Lecture6 Logistic Regression_slide19

  • Neural Networks – oooh, buzzword-y!  Not really as complicated as it seems, however.  Similar to logistic regression, but more suited for nonlinear problems with many features and/or interactions.  You set up a network of multi-input, single-output units (“neurons”), then iterate to find the weights to apply to path.

Lecture9 Neural Network Learning_slide2

  • Support Vector Machines – also similar to logistic regression.  A “large margin” classifier, meaning the boundaries between categories are as optimal as possible.  You pick a set of landmarks, then compute how far features are from the landmarks (the “similarity”).

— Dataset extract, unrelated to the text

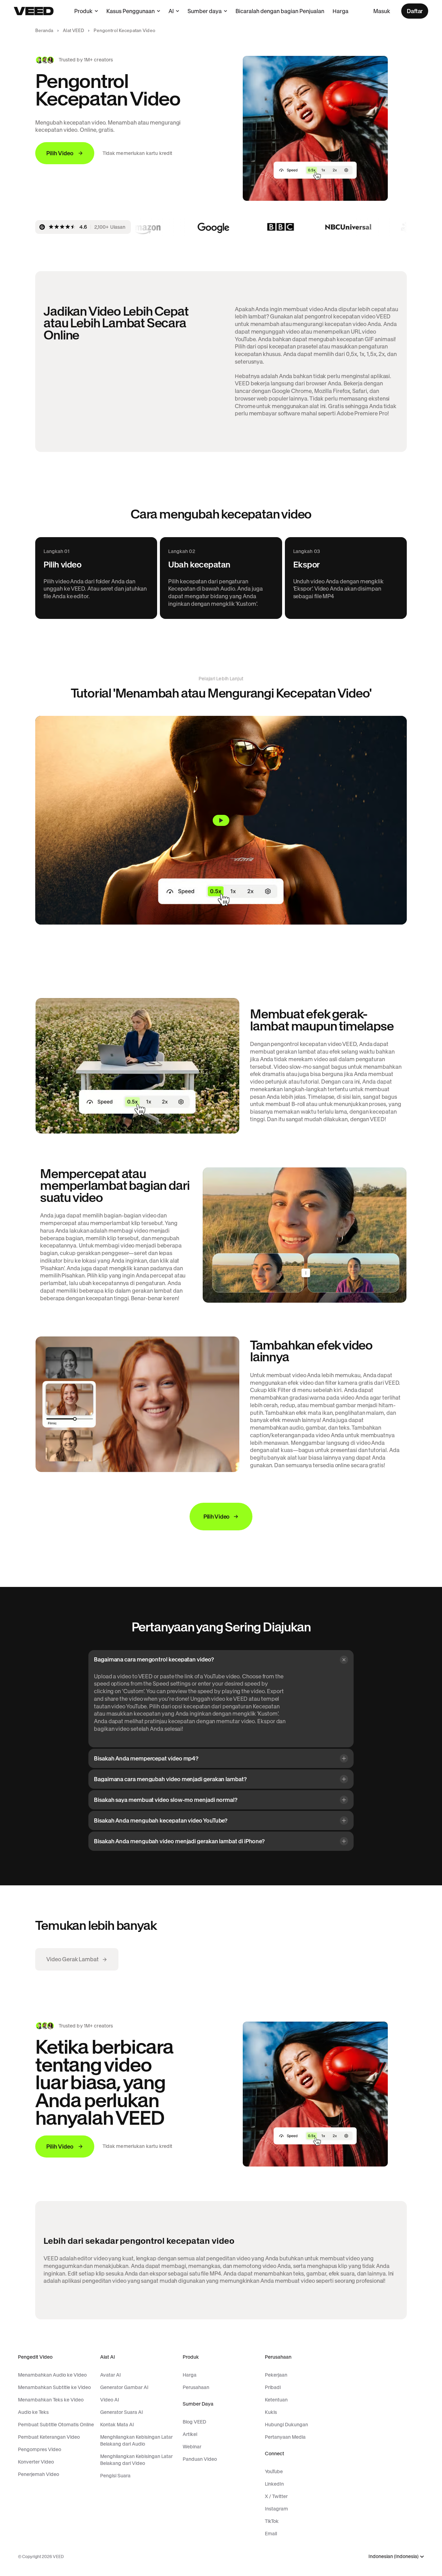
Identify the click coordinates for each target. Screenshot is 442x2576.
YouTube (274, 2471)
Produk (83, 11)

Lecture12 Support Vector Machines_slide22

  • K-means clustering – the one “unsupervised” learning algorithm in the bunch.  Instead of trying to build a model to predict future outputs based on training data as in the supervised learning case, now we are just trying to group data into buckets.  Randomly select K cluster centroids, find the nearest centroid for each datapoint, then reassign the centroids to the mean of all the closest datapoints.  Repeat.

Lecture13 Clustering_slide22

  • Collaborative filtering – this is like multi-variable linear regression, but we are estimating our features x along with the weights theta.  Depends on having some data to start with … eg Adam, Bob, and Charlie rate movie A and B highly while Dave, Ernie, and Fred rate A and B low but movie C high.  The system infers that A and B belong to a different group from A.  Further, when Greg rates movie A highly, the system infers than he would probably like movie B, too.

Lecture16 Recommender Systems_slide15

 

Programming exercises of note:

  • Optical character recognition.  Given an image of a number, classify it as a digit 0-9.  Done with logistic regression or neural network.
  • Netflix style movie recommender system using collaborative filtering.